2.En l’espèce, est litigieux le droit de l’intimée à exiger du
recourant la restitution du montant de 15'476 fr. 05 correspondant aux
indemnités de chômage que l’intéressé aurait perçues à tort pour la
période d’avril 2012 à juin 2013.
3.Aux termes de l’art. 95 al. 1 LACI, la demande de restitution
est régie par l’art. 25 LPGA, à l’exception des cas relevant des art. 55 et
59c
bis
al. 4 LACI, lesquels ne sont toutefois pas applicables en l’espèce.
L'art. 25 al. 1 LPGA, aux termes duquel les prestations
indûment touchées doivent être restituées (première phrase), est issu de
la réglementation et de la jurisprudence antérieures à l'entrée en vigueur
de la LPGA (cf. ATF 130 V 318 consid. 5.2 et les références). Selon cette
jurisprudence, développée à partir de l'art. 47 al. 1 LAVS (loi fédérale du
20 décembre 1946 sur l'assurance-vieillesse et survivants ; RS 831.10)

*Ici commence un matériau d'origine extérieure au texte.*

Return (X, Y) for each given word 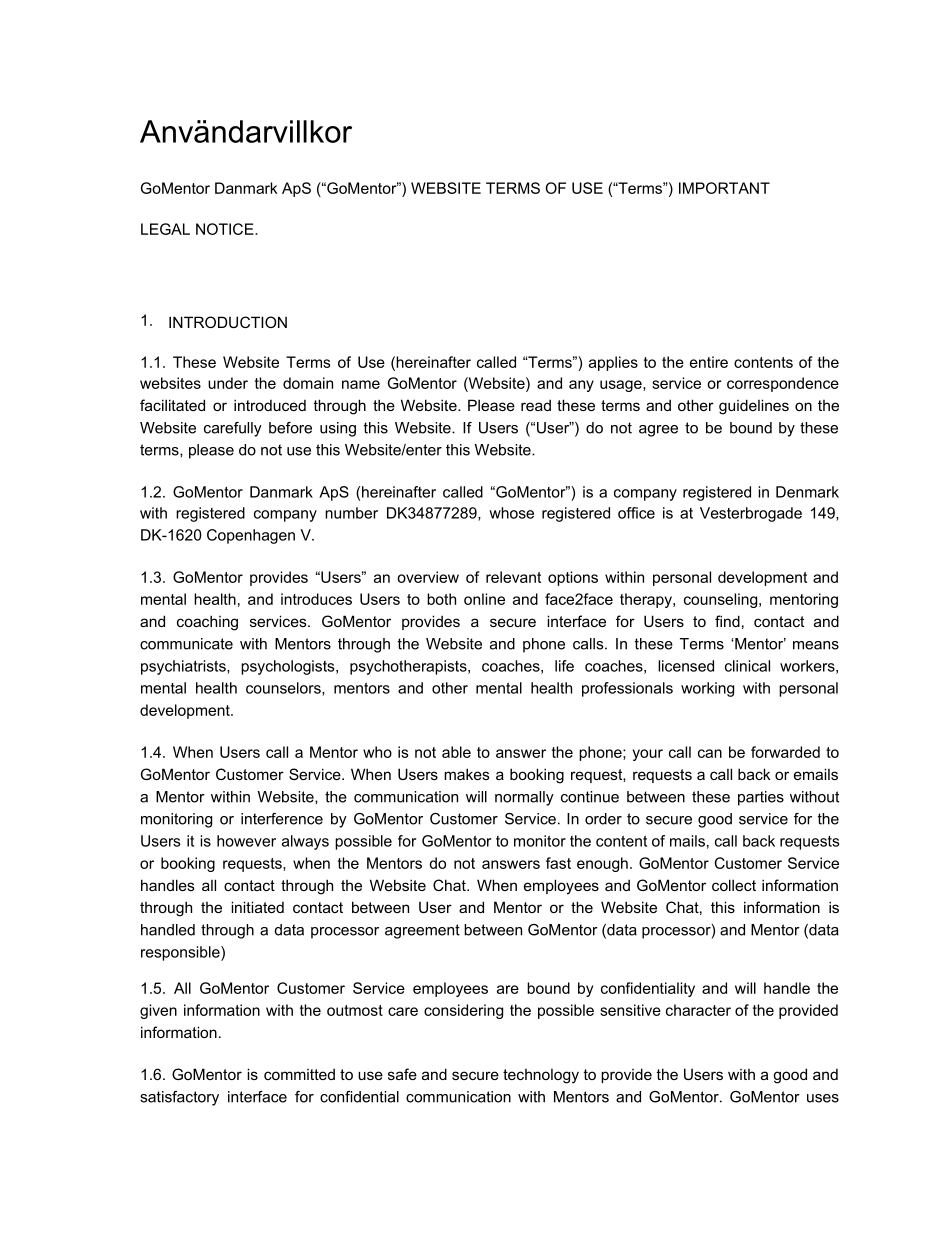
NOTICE (226, 229)
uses (823, 1098)
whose (511, 513)
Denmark (807, 492)
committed (299, 1074)
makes (467, 774)
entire (709, 362)
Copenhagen (251, 536)
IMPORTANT (724, 188)
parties (761, 798)
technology (541, 1076)
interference (282, 819)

dans sa teneur en vigueur jusqu'au 31 décembre 2002 et applicable par
analogie à la restitution d'indemnités indûment perçues de l'assurance-
chômage (cf. ATF 122 V 367 consid. 3 et 110 V 176 consid. 2a avec les
références), l'obligation de restituer suppose que soient remplies les
conditions d'une reconsidération ou d'une révision procédurale de la
décision – formelle ou non – par laquelle les prestations en cause ont été
allouées (cf. ATF 129 V 110 consid. 1.1 et 126 V 23 consid. 4b ; voir
également à propos de l'art. 95 LACI Edgar Imhof/Christian Zünd, ATSG
und Arbeitslosenversicherung, in : RSAS 2003 p. 291 ss, spéc. p. 304 ss).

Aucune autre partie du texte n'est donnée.